Van Gogh’un sanatı, her ne kadar modern resim anlayışı etrafında şekillense de modern resme büyük katkıları olduğunu söylemek gerekir. Onun geliştirdiği olayları özümseyip, öznel bilinçle yoğurup resmetme tekniği, resimde mistik yöne ağırlık verilmesini sağlamıştır. Van Gogh gerçekliği, önce kendi zihninde biçimlendirip fizik-ötesi bir kavrayış katrak dışa-vuran eserlere imza atmıştı. Burada yaptığı şey, ontolojik gerçekliği duyularla aramak (izlenimcilik) değildir. O aslında duyumsadığı gerçekliği zihninde soyutlayarak ve şekil vererek yeni bir biçim kazandırıp bize aktarır (4).
Van Gogh’un resimlerinde aslında onu görürüz; onun anlayış biçimini, çevresini nasıl gördüğünü, nesnelerden ne anlam çıkardığını derin düşünerek anlarız. Van Gogh bu doğrultuda post-empresyonizme yani izlenimcilik-sonrası akımının öncülüğünü yapmıştır. İzlenimciliğin gerçekçiliği yansıtan renklerin aksine, izlenimcilik-sonrası, zihinsel süreçlerden geçip tamamen öznel yeni bir gerçeklik resminin ortaya çıkışı ve renklerle harmanlanışı, nesnelerin ve doğanın yeniden biçimlenip tuvallere yansıması söz konusudur. Bakmakla görmenin aynı şeyler olmadığı görüşü bu akımda hayat bulmuştur, denilebilir.

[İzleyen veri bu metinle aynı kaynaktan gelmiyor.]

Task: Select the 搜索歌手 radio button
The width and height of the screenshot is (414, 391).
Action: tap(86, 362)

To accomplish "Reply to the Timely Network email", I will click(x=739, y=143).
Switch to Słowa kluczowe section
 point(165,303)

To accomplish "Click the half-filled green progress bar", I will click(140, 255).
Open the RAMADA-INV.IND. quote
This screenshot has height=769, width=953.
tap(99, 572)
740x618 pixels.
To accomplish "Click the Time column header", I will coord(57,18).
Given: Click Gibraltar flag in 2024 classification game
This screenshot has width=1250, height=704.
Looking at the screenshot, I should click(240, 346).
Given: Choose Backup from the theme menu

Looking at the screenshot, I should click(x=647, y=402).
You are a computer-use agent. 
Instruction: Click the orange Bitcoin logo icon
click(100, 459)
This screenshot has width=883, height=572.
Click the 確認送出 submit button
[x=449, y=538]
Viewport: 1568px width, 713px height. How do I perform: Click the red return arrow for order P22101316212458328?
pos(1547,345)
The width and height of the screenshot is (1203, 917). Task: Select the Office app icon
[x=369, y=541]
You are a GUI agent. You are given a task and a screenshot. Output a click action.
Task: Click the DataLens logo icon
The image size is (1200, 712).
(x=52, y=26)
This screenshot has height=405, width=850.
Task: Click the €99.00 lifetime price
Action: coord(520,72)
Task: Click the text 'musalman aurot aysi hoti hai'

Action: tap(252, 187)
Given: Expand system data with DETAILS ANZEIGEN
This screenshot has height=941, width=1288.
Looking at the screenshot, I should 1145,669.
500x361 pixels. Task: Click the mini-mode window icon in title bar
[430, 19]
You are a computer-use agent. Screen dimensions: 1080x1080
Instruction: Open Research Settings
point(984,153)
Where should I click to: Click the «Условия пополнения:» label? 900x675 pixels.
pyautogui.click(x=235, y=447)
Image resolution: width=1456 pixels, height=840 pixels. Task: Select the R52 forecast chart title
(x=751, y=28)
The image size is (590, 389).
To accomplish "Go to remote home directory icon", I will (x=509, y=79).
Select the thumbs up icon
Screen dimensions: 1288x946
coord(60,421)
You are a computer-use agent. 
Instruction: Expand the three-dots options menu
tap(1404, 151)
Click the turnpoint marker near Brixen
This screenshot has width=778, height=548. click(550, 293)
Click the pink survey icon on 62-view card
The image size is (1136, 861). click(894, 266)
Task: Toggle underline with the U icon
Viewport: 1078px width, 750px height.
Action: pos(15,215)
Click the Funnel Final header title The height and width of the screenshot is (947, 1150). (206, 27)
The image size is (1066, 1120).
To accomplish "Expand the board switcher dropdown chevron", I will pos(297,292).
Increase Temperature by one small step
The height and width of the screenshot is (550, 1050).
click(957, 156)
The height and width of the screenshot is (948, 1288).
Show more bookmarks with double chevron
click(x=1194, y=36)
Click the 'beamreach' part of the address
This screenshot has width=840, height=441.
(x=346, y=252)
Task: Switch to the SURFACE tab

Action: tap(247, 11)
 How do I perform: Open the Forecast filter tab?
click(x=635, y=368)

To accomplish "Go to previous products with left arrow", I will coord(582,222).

Van Gogh doğaya farklı bir gözle bakmıştır, özellikle yıldızlı gece tablolarını yaparken kız kardeşine gönderdiği mektuplarda “Sık sık gecenin gündüzden çok daha renkli olduğunu düşünüyorum” diye yazar. Yıldızlı Gece tablosunun bir diğer ilginç tarafı da 2004 yılında Hubble Uzay Teleskobu ile yapılan gözlemde yıldızların dönen gaz ve toz bulutları tarafından çevrelendiğinin keşfedilmesidir. Bulutların hareketi tıpkı Van Gogh’un Yıldızlı Gece tablosunda tasvir ettiği bulut hareketlerine benzemekteydi. Van Gogh zaten daha önce 1889 yılında, bilimin en zor konularından biri olan “türbülans” kavramını açıklamıştı (5).
Yıldızlı gecenin bir diğer ilham verdiği konu da müzik sektörüydü. Mclean, Yıldızlı Gece tablosundan ilham alarak Vincent (Starry Starry Night) şarkısını yazmıştı (Dinlemek için tıklayın.)
Onu Anlayabilmek için meşhur Yıldızlı Gece tablosu düşünülerek biraz olsun empati kurulabilir. Bunun için ilk olarak söylediği şu sözde etrafına ne kadar farklı bir bakış açısıyla baktığını anlamak gerekir: “Yine de insan yukarıdaki yıldızları ve sonsuzluğu kesinlikle duyabilmeli. O zaman hayat her şeye karşın büyü gibidir.” Onu biraz olsun anlayabilmek için bakış açısı da yetmeyebileceğini şu sözleriyle açıklamıştı:
“Bu bakış̧ açısında tanımlanamaz bir şeyler var; tüm doğa konuşuyor ve kaynağa ulaştırıyor… Doğa ya da Tanrı; gözleri, kulakları ve anlamak için bir kalbi olan herkes içindir. Bunu herkesin neden herkesin görüp hissedemediğini anlamam mümkün değil” (6).
Van Gogh hakkında detaylı bilgilere kardeşi Theo ile günümüze gelen mektupları sayesinde ulaşabiliyoruz. Van Gogh’un yazdığı 820 ve ona gelen yaklaşık 83 mektubun olduğu bilinmektedir. Bu mektuplarda kardeşi Theo’ya kendi duygusal durumundan ve ürerinde çalıştığı eserlerden uzunca bahseder ve bazı mektuplarına yaptığı resimlerinin çizimlerini ve kendi oto-portrelerini ekler.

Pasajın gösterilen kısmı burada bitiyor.